The lady said they were going to throw it out.....didn't think anyone would be interested. But, unfortunately for me, they're keeping his old guitar and his bike. As if I'd be interested in an Indian.


----------



## Robert1950 (Jan 21, 2006)

I think the stylized 'S' on the front is for Symphonic, a Canadian made amp out of Montreal. Same people who made Pine, IIRC.


----------



## faracaster (Mar 9, 2006)

Very cool.


----------



## Milkman (Feb 2, 2006)

Electraglide said:


> Plugged it in, the tubes light and it sounds pretty good for a 60 year old amp. Not bad for $5.

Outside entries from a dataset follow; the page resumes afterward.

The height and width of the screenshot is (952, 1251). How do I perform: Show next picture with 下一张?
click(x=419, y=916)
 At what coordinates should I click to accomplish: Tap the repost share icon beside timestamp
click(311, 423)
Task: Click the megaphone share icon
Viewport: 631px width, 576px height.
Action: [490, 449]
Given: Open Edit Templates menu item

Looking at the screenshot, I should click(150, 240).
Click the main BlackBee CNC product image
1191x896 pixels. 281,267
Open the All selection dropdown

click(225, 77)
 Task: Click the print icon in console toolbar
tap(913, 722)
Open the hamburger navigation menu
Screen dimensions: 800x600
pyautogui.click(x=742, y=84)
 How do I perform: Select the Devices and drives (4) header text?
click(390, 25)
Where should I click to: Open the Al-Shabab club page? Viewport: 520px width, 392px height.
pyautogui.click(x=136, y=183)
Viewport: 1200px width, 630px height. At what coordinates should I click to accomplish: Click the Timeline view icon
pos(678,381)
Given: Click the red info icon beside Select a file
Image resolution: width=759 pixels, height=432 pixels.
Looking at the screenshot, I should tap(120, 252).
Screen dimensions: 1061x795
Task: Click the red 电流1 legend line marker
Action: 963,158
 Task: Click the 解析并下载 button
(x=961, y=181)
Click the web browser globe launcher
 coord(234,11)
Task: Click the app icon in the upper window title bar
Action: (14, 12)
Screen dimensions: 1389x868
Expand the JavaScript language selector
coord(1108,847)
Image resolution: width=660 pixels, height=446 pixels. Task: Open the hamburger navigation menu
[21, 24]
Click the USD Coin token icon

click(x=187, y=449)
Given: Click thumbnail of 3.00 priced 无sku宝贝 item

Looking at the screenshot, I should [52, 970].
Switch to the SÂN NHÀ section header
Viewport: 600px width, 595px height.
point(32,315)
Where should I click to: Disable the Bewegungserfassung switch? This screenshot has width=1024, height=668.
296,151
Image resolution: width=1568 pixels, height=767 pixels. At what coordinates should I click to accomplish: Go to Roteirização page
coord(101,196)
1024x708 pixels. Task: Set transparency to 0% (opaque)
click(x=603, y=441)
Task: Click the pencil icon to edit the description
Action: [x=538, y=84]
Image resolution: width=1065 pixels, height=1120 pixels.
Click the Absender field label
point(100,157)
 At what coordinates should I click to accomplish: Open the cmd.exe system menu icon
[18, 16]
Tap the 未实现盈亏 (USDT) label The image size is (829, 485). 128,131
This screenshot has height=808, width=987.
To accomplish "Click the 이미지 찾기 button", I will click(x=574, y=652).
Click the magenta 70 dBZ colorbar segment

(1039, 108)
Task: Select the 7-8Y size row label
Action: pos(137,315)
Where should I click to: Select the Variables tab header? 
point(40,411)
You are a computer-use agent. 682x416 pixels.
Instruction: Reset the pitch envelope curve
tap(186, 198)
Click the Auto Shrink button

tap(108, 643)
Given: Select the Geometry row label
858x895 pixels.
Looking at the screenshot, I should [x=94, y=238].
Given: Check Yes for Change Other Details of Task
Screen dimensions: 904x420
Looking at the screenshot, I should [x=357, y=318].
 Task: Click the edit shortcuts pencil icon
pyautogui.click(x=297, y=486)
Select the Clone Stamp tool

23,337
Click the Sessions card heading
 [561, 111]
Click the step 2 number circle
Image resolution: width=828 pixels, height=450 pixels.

Not bad for a lot more than $5. Good score. I keep scouring the flea markets and garage sales, but alas, the internet has expanded the average person's knowledge of the value of these hidden treasures. It's getting much harder to find crazy deals like the one you made.

Nice little amp.


----------



## Electraglide (Jan 24, 2010)

Not too sure about it being a Pine/Pepco amp. Their CSA # is 19952. Different CSA# on the Symphonic. One of the few things that comes up on Google is a post about a model MA 7.....on here. As far as finding these things, maybe I'm just lucky; maybe there's less people looking for them around here. Like Saturday we stopped off at a small yard sale looking for outdoor toys for the grand-daughters. On a table were stacks of various cables....at $1 ea. I got five 25' to 30' amp cables and 4 short pedal cables for $6. Just the right place at the right time sort of thing I guess.


----------



## mrmatt1972 (Apr 3, 2008)

I'd get it serviced and replace the speaker (keeping the old one hidden away) if I were you. I might even consider making a new baffle for a larger speaker, there seems to be plenty of room. Regardless, lucky find, congrats!


----------



## Electraglide (Jan 24, 2010)

Thanks mrmatt but I prefer to keep things like this as original as possible. When I pulled it apart to check things, all I found was dust. Nothing dried, leaking or cracked. Aside from a loose lock nut on the off/on/tone pot and a loose rivet on the power transformer everything is good. And, the speaker is in good shape and sounds great to me. It's a nice little amp, loud enough when I want it to be.


----------